What you have to do:
Write out the records from the line containing "Image resolution: width=953" through the line containing "click(21, 301)", inclusive, as a numbered list with blank lines dropped. Leave the pictures out of the answer.

Supplied material:

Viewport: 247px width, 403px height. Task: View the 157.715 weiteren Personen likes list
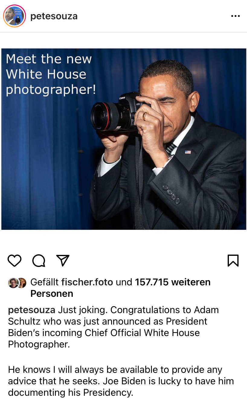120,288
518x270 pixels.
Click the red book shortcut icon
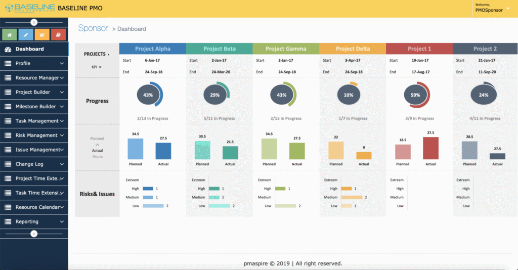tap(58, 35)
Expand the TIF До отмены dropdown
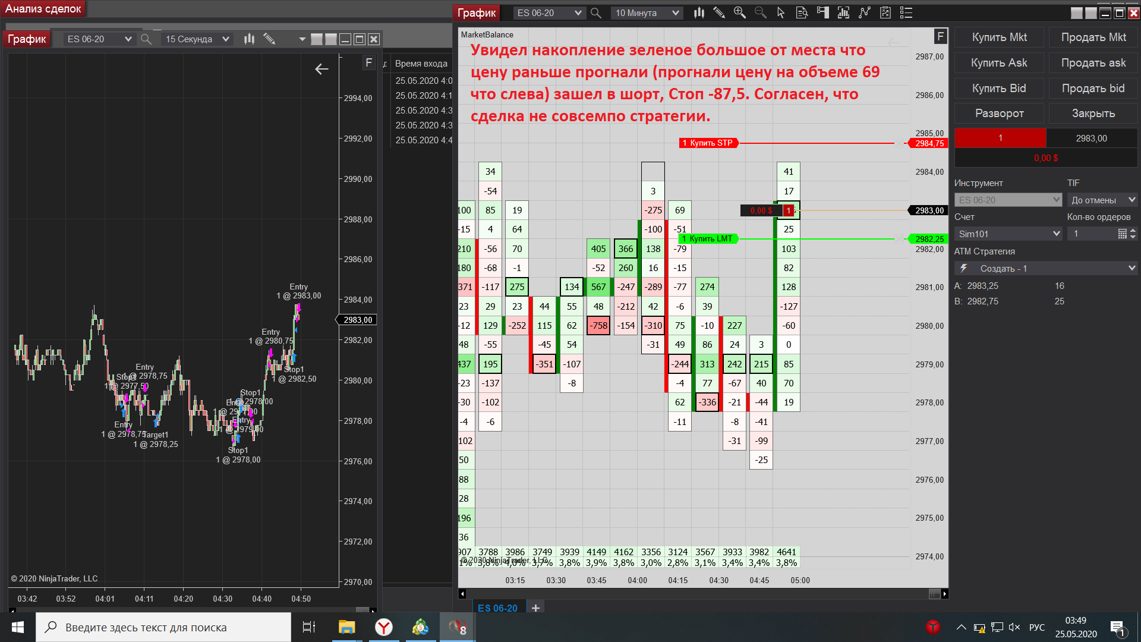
==
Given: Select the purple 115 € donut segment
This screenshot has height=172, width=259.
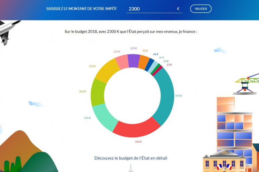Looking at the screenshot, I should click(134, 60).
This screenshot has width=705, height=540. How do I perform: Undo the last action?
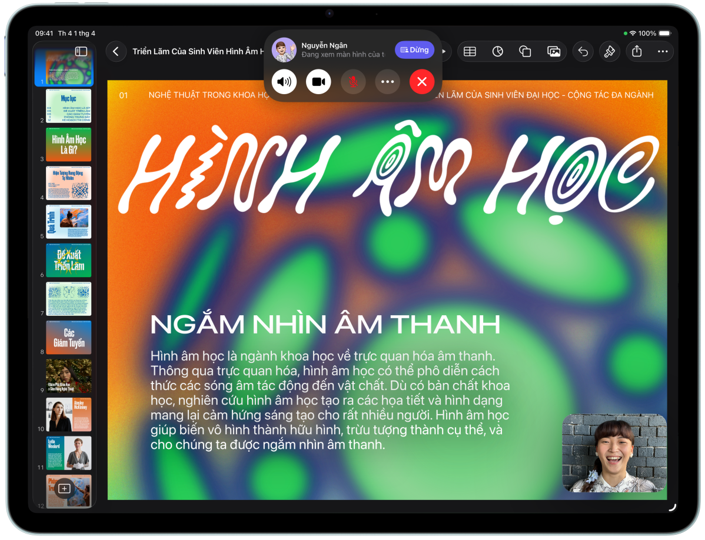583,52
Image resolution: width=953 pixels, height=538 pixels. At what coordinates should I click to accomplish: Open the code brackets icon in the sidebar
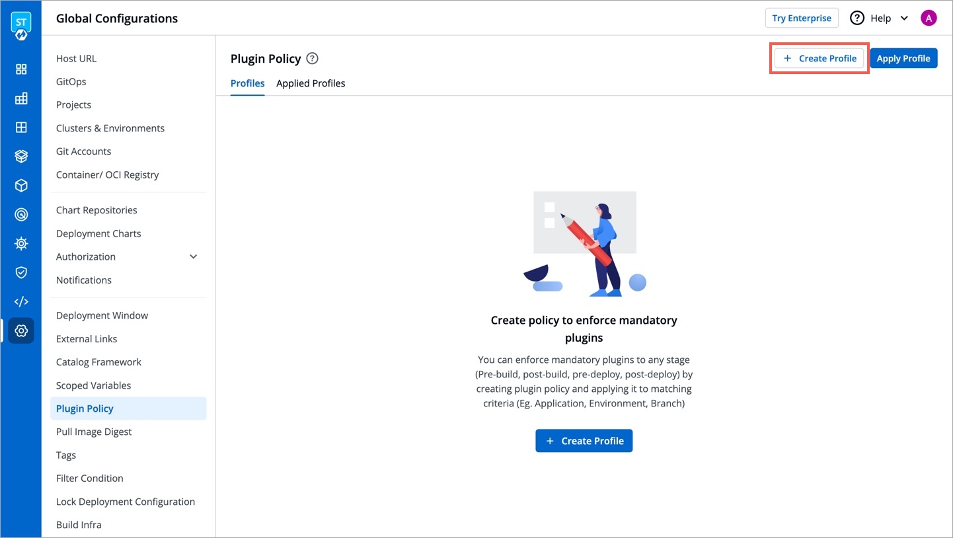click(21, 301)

The completed task:
1. Image resolution: width=953 pixels, height=538 pixels. At what coordinates should I click to accomplish: Open the code brackets icon in the sidebar
2. click(21, 301)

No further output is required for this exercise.